C’est cette logique de la transmission des inadaptations héritées au fil des générations, inscrites dans l’expression de nos gènes, qu’il est proposé de dévoiler à la personne. Le praticien explique également les grands principes qui permettent de se déterminer en donnant du sens aux stress qu’ils soient d’ordre professionnels ou dans la sphère privée.  Les consultations sont mensuelles car il faut le temps pour la neurogenèse de se mettre en place (21 jours selon les dernières études).

Q : vous n’intervenez qu’auprès des particuliers ?

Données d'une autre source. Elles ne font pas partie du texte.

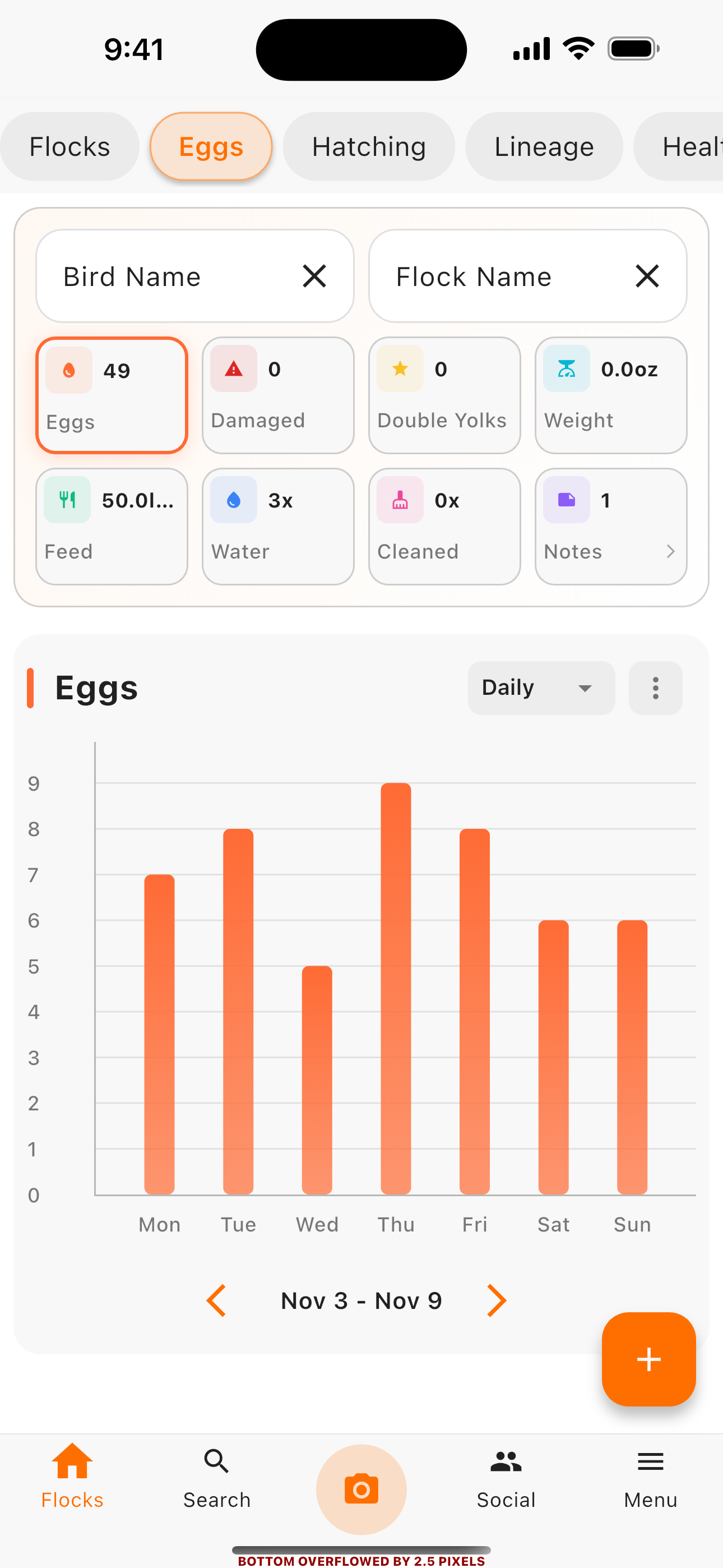
Task: Go to previous week with left chevron
Action: pos(217,1300)
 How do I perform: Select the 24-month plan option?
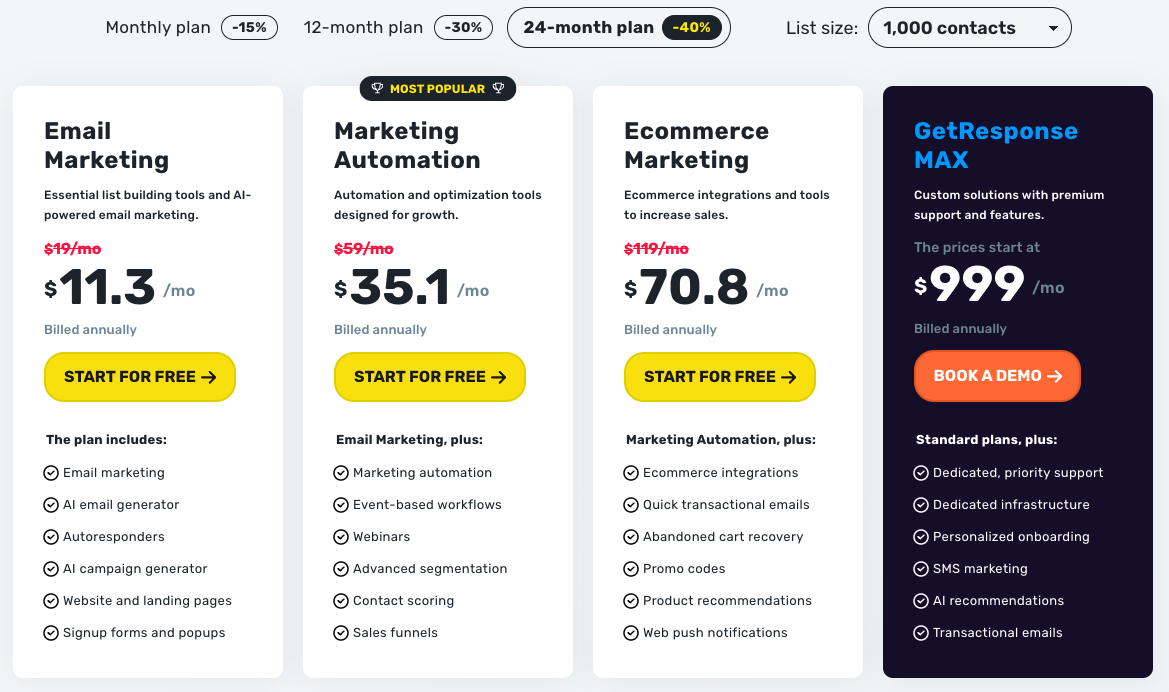587,28
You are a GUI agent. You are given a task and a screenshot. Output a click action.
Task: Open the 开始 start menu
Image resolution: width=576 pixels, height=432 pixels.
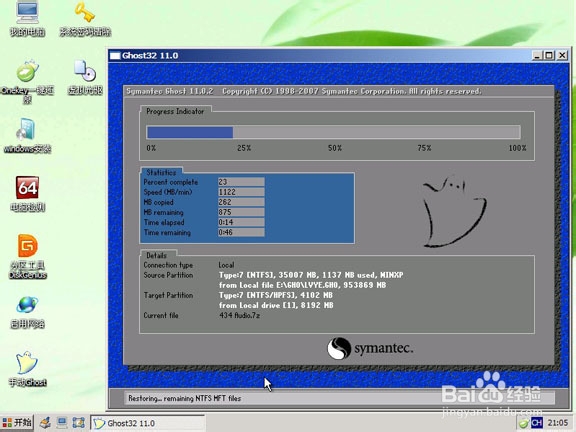(x=17, y=423)
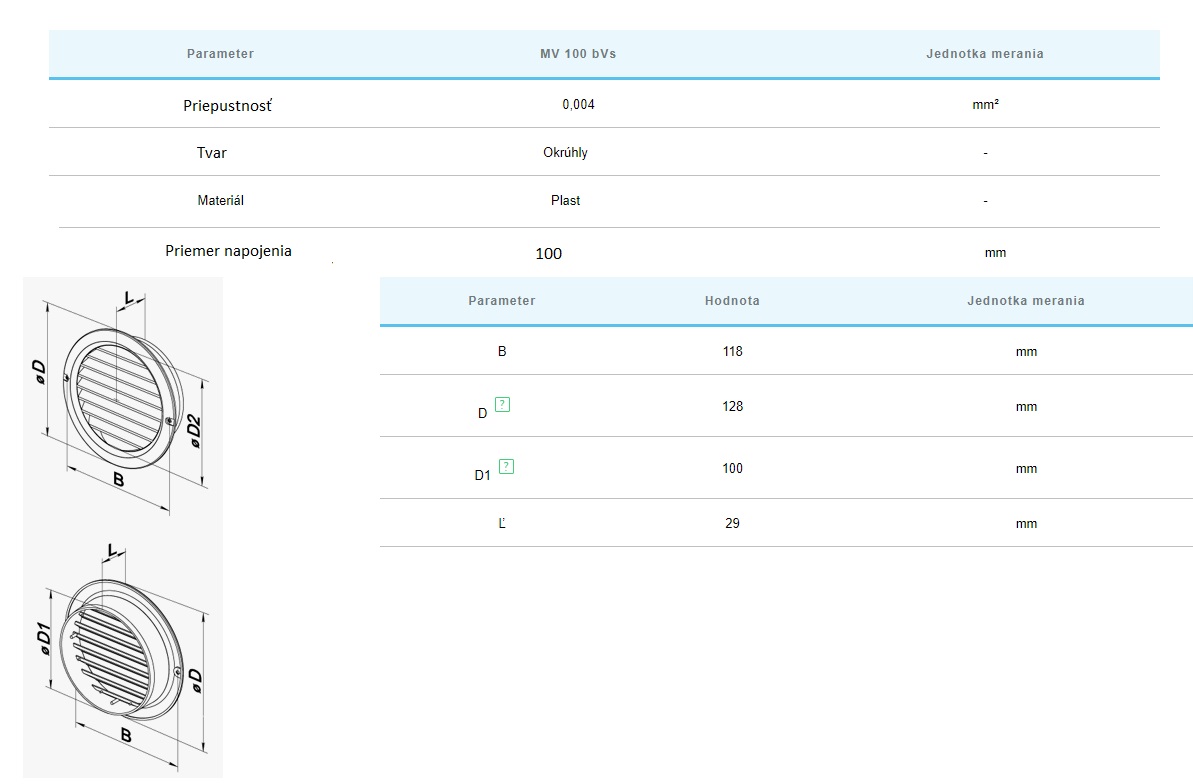This screenshot has width=1193, height=784.
Task: Click the 'mm²' unit cell
Action: click(x=985, y=104)
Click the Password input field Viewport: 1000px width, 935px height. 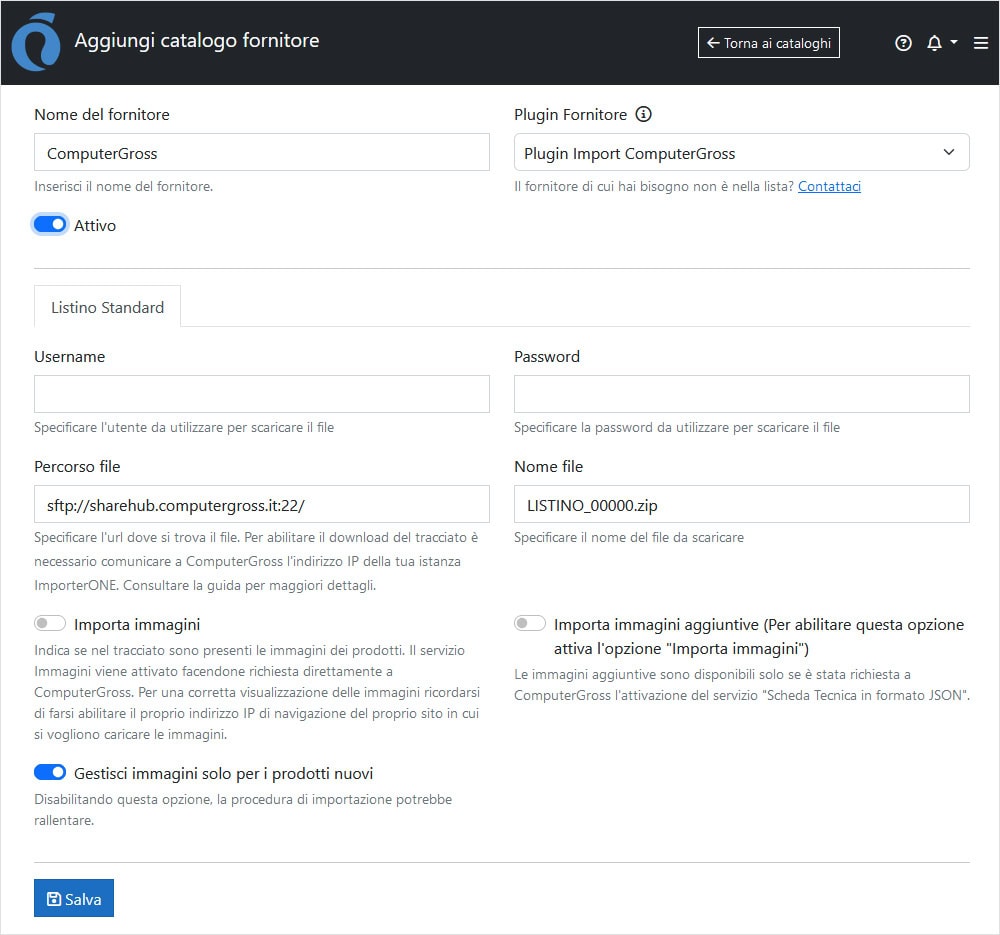(x=741, y=394)
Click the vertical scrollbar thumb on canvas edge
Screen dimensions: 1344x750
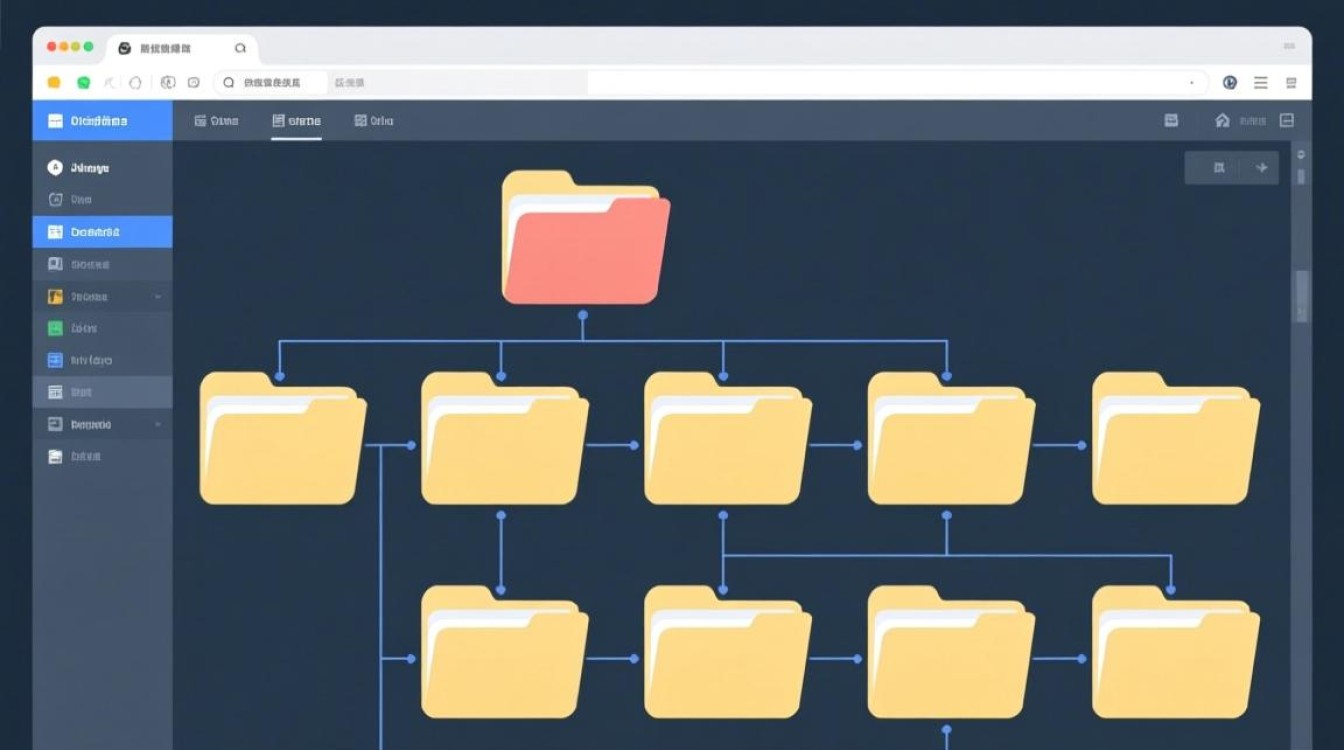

Cr : non j’interviens aussi en entreprises et je leur donne des clés de gestion du stress comme autant d’indicateurs d’adaptations possibles. Et vous savez comme rester adapté pour le monde économique est un sujet particulièrement essentiel. Je suis également coach de dirigeant et de manager.

Q : faites-vous des conférences ?

Cr : oui, en fonction des demandes. Je me rends volontiers disponible pour parler de mon métier qui est aussi ma passion, et ainsi le faire connaître. Cette pratique reste aujourd’hui très innovante et très méconnue.

Q : et en ce qui concerne les consultations privées, quels sont les sujets pour lesquels on vient vous voir ?

Cr : rien de nouveau en ce qui concerne les demandes ! problèmes de couples, blocages professionnels, peurs, angoisses, insomnies, troubles alimentaires, troubles sexuels, dépressions, burn-out, difficultés avec les enfants, etc.… ce ne sont pas les sujets qui manquent… L’idée étant qu’on ne peut pas se sentir responsable de ce qu’on ne sait pas. Je n’ai pas appris le chinois, mais si je devais l’apprendre parce que j’en ai besoin, j’aurais le choix de le faire ou pas… En revanche je ne vois que des adultes, car en travaillant sur les apprentissages du cerveau, je ne peux pas travailler avec les enfants. Leur cerveau n’est par « fini ». Il est en construction permanente, sous autorité des parents. Ainsi j’en profite pour dire que lorsqu’un enfant dysfonctionne, c’est généralement pour avertir que quelque chose doit être corrigé chez l’adulte. L’enfant est un messager formidable des inadaptations acquises et transmises. C’est un sujet majeur des consultations. Les personnes qui consultent sont surtout celles qui n’ont plus envie de savoir ou de comprendre pourquoi elles sont dans un trou. Elles sont prêtes à entendre comment sortir du trou. Comprendre pourquoi on est tombé dedans est finalement très accessoire car cela ne sert pas à grand-chose.

Q : quel est le prix d’une consultation ?

Cr : 65 euros pour une heure.

Les consultations ne doivent en aucun cas se substituer à un traitement médical ou paramédical quel qu’il soit. Elles constituent plutôt une approche éducative et d’apprentissage complémentaire, voire préventive.